Task brief: Return the passage from the blog post about making decisions word for word, beginning at the words "Friday, October 29, 2010" and stopping after "a decision maker.".

======== Text segment

Friday, October 29, 2010

Decisions Decisions



As I walked with my girlfriend this morning, I shared with her how my week has played out and it caused her to comment "Wow, you have made a lot of decisions this week". The funny part is that until she said that, I did not realize I had made decisions at all. I had been going along these last few days, just trying to get things figured out and in the process cleaned up some loose ends. Bam! I am a decision maker.

 
Now I know to most people it is no big deal, but it requires a lot of effort for me to make a decision. I do not take decision making lightly, and as I mentioned a few days ago, I weigh out the good and bad of everything I do. Honestly, when I am going to run errands I always plot it out in my head so that it makes the most sense in time and distance. I do nothing without first looking at every option there is. It is a long annoying process that can potentially take the fun out of things. The other issue is that once the decision has been made I tend to continue to rethink it trying to make sure I am still making the right choice. Phew, the whole thing is exhausting. My family is use to it, they don't like it, but they are use to it.

 
This week I stirred my family pot by suggesting that we should move Aly's surgery from the week of Thanksgiving to during her Christmas break. The initial reaction was not good (Note my blog Miss Understood) but after some thought Aly decided to go along with my way of thinking. I just wanted her to have more time to recuperate and I also worried that thinking she was better she would get back to school and after bumping into people in the halls, and contending with 6 hours of school etc. she would need to take more time off for recuperating. With the course load she has chosen this year, I saw the potential for an extremely stressed out young lady. Honestly, that part did not sound fun to me at all. It can get pretty stressed here on a normal homework day, why make it worse? Ta da, a decision was made and I am relieved.

I have made many more decisions this week but mainly it feels like I have been scraping my heaping plate hoping to clear out my brain. I am tired of feeling overwhelmed and worried and I just want to have a little fun. Tonight I have "decided" to go to a local orchard that has a flashlight corn maze. I like the idea of that because it is not spooky or haunted, just some nighttime darkness fun. The girls and I (Mark might have to work late) and my sister with her family and hopefully some friends will spend some time roaming around in the dark and laughing. This is a much needed outing for all of us and I am happy I have decided to have a little fun. This morning as I sit by the fire with my feet up contemplating my life I am feeling very fortunate that I can make decisions and change my mind. I am also happy that I have a life that is full of friends and family that keep me thinking and deciding every day. That is one thing I do not have to rethink!

================
======== Provided records

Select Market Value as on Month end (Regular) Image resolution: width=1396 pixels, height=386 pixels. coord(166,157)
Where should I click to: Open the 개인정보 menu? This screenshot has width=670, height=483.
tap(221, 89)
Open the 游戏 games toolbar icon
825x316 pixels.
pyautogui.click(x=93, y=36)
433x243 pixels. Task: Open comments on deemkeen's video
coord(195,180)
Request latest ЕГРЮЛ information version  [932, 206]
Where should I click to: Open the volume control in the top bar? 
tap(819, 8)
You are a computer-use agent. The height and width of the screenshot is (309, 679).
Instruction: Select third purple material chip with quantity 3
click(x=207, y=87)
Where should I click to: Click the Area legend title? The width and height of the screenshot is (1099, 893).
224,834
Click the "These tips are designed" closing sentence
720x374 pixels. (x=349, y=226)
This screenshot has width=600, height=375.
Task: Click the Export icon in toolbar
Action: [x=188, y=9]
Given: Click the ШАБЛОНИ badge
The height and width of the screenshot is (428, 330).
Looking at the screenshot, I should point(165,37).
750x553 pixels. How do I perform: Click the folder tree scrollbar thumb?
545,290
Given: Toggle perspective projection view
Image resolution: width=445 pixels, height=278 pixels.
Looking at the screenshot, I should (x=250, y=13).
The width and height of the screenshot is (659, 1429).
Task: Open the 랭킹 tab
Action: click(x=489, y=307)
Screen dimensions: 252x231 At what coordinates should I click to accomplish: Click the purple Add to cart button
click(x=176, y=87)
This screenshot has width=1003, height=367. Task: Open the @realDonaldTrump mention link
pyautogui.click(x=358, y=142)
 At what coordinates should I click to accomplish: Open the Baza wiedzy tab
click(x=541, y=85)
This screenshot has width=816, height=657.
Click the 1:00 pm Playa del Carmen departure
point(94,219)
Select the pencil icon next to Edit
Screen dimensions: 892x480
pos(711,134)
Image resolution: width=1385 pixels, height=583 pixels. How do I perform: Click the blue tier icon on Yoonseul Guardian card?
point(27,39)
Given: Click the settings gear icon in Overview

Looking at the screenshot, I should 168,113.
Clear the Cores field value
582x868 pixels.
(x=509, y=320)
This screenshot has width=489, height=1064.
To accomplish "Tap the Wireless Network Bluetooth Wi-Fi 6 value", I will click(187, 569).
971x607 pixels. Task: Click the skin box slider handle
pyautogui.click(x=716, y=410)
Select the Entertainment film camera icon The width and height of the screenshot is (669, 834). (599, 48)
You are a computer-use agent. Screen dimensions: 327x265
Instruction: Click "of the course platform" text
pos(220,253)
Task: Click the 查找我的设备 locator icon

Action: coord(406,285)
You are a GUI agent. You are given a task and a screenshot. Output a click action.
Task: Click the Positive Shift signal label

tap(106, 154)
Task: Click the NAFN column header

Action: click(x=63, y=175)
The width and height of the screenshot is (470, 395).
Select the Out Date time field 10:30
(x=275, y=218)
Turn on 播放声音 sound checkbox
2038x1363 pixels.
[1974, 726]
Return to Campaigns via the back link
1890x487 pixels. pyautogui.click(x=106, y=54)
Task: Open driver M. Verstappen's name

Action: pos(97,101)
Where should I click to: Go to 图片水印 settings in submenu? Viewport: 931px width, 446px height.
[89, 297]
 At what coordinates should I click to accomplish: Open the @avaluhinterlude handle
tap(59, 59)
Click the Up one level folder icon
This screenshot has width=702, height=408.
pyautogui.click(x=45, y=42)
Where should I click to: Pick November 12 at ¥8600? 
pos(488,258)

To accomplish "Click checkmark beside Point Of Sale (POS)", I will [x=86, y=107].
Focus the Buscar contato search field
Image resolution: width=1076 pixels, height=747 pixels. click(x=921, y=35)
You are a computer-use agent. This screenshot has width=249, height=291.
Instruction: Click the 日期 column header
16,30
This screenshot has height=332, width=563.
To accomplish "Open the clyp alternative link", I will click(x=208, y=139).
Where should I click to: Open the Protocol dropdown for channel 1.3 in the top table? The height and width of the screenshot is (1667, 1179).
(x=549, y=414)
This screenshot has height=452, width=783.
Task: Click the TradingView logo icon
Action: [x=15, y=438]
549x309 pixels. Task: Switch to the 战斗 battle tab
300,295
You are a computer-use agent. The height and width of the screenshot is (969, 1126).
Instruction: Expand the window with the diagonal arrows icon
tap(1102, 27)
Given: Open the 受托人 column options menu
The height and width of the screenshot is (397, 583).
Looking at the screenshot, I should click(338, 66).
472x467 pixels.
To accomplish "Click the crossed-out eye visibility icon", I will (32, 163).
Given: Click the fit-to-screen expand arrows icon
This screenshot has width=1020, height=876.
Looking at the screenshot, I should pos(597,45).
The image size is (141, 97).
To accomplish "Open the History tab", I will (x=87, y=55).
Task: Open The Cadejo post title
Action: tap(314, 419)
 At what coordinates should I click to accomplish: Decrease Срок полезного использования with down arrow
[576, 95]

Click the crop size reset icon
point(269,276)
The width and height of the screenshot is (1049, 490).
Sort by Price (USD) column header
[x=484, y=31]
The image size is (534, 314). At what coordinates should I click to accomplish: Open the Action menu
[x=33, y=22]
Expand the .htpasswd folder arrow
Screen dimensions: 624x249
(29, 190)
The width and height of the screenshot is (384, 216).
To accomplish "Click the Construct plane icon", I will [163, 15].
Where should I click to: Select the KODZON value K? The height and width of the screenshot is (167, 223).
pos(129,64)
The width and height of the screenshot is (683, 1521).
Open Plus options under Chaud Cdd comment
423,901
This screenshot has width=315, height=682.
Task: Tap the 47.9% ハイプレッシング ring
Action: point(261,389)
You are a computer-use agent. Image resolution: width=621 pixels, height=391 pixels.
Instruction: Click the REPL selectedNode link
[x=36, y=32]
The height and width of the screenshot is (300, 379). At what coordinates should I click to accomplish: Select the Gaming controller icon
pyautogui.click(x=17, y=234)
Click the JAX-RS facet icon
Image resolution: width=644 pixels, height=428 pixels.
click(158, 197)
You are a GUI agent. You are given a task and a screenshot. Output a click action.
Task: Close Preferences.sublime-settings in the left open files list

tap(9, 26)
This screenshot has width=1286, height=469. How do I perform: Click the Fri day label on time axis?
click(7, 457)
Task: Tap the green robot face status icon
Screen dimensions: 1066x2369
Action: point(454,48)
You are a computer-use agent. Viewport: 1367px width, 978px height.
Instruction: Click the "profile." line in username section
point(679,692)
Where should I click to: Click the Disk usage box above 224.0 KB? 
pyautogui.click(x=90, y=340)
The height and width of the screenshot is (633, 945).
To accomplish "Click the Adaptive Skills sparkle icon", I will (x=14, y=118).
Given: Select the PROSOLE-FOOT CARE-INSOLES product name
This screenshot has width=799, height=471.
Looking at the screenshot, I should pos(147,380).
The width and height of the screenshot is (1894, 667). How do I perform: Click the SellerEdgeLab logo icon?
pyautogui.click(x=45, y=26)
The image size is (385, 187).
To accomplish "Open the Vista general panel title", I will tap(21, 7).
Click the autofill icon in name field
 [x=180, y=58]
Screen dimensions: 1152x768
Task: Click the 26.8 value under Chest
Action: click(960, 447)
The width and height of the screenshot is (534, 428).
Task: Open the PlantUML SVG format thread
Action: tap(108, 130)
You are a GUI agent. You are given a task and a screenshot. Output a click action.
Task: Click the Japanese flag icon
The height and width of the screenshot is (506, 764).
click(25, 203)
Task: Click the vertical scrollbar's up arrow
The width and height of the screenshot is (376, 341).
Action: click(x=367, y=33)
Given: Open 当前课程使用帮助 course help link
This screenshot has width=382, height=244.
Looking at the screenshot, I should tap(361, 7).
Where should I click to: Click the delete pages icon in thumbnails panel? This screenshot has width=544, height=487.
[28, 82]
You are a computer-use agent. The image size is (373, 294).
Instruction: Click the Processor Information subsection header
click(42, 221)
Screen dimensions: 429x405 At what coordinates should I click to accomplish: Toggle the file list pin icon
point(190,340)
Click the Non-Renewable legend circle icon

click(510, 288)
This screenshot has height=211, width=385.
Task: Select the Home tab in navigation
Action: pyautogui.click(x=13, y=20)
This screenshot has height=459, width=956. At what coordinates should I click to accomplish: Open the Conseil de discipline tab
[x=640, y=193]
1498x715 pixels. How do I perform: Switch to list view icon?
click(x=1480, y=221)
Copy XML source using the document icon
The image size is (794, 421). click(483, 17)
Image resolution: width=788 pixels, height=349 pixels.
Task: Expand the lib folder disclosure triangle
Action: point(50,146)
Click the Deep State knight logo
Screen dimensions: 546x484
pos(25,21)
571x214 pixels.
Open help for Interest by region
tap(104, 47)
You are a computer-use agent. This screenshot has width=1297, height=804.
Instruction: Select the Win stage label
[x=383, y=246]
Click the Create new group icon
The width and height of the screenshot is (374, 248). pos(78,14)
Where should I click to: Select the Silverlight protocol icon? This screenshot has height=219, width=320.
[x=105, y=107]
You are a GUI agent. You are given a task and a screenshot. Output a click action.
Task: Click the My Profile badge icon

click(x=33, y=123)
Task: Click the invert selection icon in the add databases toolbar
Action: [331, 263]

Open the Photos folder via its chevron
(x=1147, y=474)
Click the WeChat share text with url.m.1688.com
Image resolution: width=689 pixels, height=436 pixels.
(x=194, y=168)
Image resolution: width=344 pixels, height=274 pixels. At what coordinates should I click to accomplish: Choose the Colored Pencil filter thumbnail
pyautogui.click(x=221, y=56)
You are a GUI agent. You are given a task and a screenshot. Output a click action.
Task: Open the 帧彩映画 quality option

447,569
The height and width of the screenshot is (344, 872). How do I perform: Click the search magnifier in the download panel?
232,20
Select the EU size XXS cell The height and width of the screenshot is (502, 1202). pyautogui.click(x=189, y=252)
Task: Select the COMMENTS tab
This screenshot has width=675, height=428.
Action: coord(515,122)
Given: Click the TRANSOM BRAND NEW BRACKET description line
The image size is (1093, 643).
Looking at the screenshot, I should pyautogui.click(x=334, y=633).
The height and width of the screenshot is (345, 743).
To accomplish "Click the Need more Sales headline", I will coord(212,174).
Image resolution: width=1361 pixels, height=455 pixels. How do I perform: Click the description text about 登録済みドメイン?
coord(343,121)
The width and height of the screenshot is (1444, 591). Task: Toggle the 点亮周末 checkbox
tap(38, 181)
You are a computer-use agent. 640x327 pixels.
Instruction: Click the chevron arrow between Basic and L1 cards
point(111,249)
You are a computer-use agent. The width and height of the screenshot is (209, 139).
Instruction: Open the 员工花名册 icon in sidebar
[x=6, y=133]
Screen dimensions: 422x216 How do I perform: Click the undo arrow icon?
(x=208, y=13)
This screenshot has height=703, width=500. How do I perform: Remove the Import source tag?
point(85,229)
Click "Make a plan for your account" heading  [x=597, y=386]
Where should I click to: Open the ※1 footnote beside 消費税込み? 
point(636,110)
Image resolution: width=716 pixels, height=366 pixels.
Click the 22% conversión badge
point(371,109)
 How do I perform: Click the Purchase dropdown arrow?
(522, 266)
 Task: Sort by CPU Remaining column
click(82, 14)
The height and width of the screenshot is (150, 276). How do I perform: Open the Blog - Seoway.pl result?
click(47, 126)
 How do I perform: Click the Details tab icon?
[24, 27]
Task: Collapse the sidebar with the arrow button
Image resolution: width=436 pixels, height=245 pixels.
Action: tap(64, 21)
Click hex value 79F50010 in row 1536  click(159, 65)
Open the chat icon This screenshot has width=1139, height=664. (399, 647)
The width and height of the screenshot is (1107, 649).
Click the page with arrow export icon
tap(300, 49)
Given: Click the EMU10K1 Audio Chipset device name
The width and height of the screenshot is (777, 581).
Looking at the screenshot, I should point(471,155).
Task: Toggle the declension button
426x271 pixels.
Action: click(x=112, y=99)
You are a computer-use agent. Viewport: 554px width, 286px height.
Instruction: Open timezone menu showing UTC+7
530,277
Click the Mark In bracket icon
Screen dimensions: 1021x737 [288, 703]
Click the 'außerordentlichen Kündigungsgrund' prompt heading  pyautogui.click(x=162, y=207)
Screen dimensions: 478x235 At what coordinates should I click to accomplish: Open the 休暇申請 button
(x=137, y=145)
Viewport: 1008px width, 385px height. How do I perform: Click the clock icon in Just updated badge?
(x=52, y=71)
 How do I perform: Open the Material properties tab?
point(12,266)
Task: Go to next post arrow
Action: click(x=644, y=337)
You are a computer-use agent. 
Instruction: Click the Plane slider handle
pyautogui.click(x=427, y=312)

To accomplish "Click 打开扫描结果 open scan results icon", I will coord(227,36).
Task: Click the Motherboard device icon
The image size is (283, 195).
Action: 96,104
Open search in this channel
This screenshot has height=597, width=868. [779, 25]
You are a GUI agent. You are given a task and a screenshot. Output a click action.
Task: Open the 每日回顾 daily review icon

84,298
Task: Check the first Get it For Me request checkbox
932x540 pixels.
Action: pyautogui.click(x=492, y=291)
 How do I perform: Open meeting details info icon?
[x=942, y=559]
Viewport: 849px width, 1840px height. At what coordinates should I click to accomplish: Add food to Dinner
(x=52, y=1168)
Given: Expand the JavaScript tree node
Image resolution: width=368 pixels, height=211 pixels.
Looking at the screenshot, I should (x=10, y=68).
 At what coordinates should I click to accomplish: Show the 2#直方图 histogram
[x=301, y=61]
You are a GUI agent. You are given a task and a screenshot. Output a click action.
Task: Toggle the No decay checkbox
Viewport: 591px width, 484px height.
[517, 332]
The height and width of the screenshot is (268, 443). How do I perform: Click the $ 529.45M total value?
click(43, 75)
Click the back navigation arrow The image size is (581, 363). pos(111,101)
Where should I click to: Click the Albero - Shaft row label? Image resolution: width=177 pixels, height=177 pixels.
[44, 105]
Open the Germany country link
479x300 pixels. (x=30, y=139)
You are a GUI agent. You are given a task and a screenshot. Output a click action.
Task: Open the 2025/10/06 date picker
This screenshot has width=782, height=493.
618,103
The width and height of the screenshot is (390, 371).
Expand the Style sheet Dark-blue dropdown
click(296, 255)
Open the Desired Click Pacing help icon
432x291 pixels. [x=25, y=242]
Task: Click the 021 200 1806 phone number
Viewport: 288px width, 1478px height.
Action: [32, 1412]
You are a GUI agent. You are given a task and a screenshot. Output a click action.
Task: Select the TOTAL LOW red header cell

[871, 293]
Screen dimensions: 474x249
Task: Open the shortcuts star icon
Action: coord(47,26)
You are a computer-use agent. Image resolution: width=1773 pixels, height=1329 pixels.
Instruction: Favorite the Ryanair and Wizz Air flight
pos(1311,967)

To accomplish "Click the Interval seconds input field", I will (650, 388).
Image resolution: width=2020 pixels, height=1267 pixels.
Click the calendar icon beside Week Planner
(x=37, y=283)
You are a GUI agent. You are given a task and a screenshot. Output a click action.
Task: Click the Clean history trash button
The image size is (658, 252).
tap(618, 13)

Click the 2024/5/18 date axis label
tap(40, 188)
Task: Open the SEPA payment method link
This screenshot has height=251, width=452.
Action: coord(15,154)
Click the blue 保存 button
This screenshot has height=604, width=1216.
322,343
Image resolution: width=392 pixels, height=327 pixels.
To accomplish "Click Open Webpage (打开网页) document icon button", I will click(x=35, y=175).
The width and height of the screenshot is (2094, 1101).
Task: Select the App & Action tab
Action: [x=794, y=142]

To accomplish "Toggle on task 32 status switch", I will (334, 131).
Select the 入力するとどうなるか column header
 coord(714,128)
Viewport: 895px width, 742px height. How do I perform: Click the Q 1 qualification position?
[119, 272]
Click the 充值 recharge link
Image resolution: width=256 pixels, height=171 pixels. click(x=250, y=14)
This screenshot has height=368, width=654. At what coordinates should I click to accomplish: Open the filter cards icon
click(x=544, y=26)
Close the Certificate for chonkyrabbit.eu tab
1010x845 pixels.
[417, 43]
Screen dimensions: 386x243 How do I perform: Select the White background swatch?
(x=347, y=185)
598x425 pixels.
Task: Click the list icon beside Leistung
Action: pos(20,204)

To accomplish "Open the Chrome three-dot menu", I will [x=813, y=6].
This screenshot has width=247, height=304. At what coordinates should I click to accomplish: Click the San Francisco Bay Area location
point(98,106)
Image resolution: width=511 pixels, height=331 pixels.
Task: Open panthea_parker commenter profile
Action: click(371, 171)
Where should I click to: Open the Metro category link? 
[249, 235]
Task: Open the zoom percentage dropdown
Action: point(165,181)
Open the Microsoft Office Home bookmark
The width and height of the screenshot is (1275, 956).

================

Solution for this exercise:
Friday, October 29, 2010

Decisions Decisions



As I walked with my girlfriend this morning, I shared with her how my week has played out and it caused her to comment "Wow, you have made a lot of decisions this week". The funny part is that until she said that, I did not realize I had made decisions at all. I had been going along these last few days, just trying to get things figured out and in the process cleaned up some loose ends. Bam! I am a decision maker.